§ SUPPLIED TEXT
PHIL CHARLEY COUNTRY
28 October 2006
Madang, Saturday – Yesterday Ingrid and I disembarked Orion, along with 60 other life-jacketed passengers looking like a seniors invasion force, to ride eight bucking Zodiacs for half an hour through a four foot swell and across a boiling reef. I use the word ‘bucking’ advisedly. Our destination was Watam, a fine example of a traditional village located a few kilometres east of the mouth of the Sepik River.
After such an arduous trip, it wasn’t hard to understand why Watam, a community of about 200 people, doesn’t see many tourists. Entering the small protected harbour we were surprised to see over 30 canoes and banana boats and the village teeming with over 1,000 people and half a dozen police, some armed with AK47s. For a fee of 30 kina a group, the Watam people had invited neighbours for 50 km around to establish a mass impromptu artefacts market. With so many tribal groups intermingling, the police were there for obvious reasons.

§ EXERCISE TASKS
a - According to the Watam travel entry, about how many people live in the Watam community?
b - Copy the Watam travel entry word for word, starting at "PHIL CHARLEY COUNTRY" and ending at "the Sepik River.".
c - Carry on the Watam travel entry from its last sentence.

§ GIVEN ENTRIES
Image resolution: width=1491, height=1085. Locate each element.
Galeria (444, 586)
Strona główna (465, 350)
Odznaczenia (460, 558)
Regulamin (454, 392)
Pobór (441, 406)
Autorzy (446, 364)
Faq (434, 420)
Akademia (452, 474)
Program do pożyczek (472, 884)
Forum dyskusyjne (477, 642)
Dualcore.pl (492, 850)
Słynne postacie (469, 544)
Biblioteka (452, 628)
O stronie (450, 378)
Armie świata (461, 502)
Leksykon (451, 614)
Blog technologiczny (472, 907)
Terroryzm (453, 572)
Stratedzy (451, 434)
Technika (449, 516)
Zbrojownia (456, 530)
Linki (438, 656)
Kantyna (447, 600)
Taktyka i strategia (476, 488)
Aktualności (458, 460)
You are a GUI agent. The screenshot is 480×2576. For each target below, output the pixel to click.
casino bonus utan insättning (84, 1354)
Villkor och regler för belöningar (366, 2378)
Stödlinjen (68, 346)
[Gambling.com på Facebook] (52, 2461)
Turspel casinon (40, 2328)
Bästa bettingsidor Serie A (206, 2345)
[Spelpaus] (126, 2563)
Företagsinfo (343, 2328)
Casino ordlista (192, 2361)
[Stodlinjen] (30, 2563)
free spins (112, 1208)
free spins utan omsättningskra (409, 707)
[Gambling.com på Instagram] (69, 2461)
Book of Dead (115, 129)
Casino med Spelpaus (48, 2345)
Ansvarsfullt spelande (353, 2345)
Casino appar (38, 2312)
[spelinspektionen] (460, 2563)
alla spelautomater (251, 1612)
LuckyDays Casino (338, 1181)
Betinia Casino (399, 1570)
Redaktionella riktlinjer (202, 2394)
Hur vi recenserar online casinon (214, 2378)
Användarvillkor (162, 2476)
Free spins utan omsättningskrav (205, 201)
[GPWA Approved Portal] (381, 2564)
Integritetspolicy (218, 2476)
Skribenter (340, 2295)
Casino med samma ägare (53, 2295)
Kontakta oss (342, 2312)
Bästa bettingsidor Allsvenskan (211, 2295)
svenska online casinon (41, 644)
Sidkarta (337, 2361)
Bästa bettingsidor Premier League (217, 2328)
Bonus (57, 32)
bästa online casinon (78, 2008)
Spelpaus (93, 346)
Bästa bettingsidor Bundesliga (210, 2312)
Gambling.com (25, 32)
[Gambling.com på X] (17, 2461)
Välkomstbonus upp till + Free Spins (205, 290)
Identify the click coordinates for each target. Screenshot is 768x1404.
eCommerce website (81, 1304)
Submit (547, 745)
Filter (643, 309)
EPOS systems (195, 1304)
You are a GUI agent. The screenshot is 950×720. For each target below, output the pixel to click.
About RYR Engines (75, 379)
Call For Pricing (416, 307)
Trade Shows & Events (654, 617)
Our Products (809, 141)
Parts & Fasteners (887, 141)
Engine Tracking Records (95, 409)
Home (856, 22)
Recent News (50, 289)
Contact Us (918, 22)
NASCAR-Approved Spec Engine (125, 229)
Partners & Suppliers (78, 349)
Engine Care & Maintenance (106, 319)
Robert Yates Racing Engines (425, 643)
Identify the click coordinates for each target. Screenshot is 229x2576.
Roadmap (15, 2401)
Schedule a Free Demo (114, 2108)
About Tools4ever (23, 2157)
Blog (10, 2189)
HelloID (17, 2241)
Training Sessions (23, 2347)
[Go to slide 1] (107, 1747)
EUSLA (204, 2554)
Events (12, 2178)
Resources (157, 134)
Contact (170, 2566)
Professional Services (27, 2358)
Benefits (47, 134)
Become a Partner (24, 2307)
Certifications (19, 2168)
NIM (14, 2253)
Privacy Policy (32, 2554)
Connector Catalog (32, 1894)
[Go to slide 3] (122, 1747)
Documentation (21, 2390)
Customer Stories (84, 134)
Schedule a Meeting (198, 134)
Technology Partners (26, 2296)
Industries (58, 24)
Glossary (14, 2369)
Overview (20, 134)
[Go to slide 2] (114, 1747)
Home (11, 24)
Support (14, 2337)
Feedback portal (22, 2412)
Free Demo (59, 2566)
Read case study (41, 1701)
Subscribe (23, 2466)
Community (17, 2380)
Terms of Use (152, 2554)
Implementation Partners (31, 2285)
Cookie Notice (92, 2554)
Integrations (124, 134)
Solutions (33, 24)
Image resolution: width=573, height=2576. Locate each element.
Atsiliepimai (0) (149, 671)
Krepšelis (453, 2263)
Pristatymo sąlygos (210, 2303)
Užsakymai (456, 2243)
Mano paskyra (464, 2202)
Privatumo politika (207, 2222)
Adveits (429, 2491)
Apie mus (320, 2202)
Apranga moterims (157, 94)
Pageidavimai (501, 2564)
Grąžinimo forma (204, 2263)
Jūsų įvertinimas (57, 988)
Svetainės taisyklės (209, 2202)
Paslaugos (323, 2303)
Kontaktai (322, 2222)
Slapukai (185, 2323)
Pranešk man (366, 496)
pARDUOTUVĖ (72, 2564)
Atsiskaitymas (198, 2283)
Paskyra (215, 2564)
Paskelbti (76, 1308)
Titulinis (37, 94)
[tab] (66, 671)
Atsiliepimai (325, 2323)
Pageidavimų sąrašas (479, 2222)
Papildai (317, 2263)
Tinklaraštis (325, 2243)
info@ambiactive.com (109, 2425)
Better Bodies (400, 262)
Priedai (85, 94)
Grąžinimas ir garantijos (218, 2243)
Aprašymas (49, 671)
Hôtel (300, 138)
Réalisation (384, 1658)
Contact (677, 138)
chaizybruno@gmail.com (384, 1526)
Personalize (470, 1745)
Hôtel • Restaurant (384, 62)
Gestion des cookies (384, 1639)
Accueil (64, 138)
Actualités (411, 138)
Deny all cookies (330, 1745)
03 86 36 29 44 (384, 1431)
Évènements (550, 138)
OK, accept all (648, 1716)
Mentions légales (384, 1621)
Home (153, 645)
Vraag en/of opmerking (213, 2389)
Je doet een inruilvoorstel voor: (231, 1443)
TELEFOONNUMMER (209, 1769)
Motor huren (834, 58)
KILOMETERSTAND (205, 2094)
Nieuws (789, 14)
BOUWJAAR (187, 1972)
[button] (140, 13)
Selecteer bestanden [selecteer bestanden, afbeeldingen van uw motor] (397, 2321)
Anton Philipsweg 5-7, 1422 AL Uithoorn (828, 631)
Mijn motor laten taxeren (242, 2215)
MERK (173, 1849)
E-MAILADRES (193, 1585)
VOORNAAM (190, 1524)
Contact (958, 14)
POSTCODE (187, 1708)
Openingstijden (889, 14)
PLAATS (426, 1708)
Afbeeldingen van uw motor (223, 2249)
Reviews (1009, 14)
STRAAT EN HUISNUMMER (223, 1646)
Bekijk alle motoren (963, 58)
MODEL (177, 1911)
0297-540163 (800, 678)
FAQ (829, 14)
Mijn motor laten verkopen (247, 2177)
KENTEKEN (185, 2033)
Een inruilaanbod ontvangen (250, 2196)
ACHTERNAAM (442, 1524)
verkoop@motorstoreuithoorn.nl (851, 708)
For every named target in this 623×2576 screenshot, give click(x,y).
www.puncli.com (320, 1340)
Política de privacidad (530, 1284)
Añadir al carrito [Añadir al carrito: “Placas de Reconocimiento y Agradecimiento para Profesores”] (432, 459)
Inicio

§ RESULTS OF THE TASKS
a - About 200 people.

b -
PHIL CHARLEY COUNTRY
28 October 2006
Madang, Saturday – Yesterday Ingrid and I disembarked Orion, along with 60 other life-jacketed passengers looking like a seniors invasion force, to ride eight bucking Zodiacs for half an hour through a four foot swell and across a boiling reef. I use the word ‘bucking’ advisedly. Our destination was Watam, a fine example of a traditional village located a few kilometres east of the mouth of the Sepik River.

c -
I was escorted around Watam by a new found friend, Arnold, from whom I bought some artefacts and who, with that spontaneous generosity of Papua New Guineans, reciprocated by giving Ingrid and me gifts. Spending an hour or so conversing with Arnold allowed me to shake the cobwebs from my rusty Pidgin and, for his part, he seemed well pleased with the dialogue.
With the singsing going flat out, a 14-man pandanus and pitpit ‘dragon’ bouncing up and down at the village entrance and a lapun meri painting everyone’s face with an indelible red mark which will require a skin graft to remove, it took the ship’s passengers no time to get into the spirit of the day.
Last night we sailed abeam of Manam Island [left], still in eruption and its population resettled on the mainland, and Karkar Island before entering Madang Harbour at seven this morning. Although its public infrastructure is deteriorating, Madang remains one of the South Pacific’s prettiest towns and it must surely be one of the most prosperous, with tourism and agriculture clearly flourishing. The sweet smell of copra hangs in the air and, despite whelming humidity, it remains the most pleasant of towns to wander around.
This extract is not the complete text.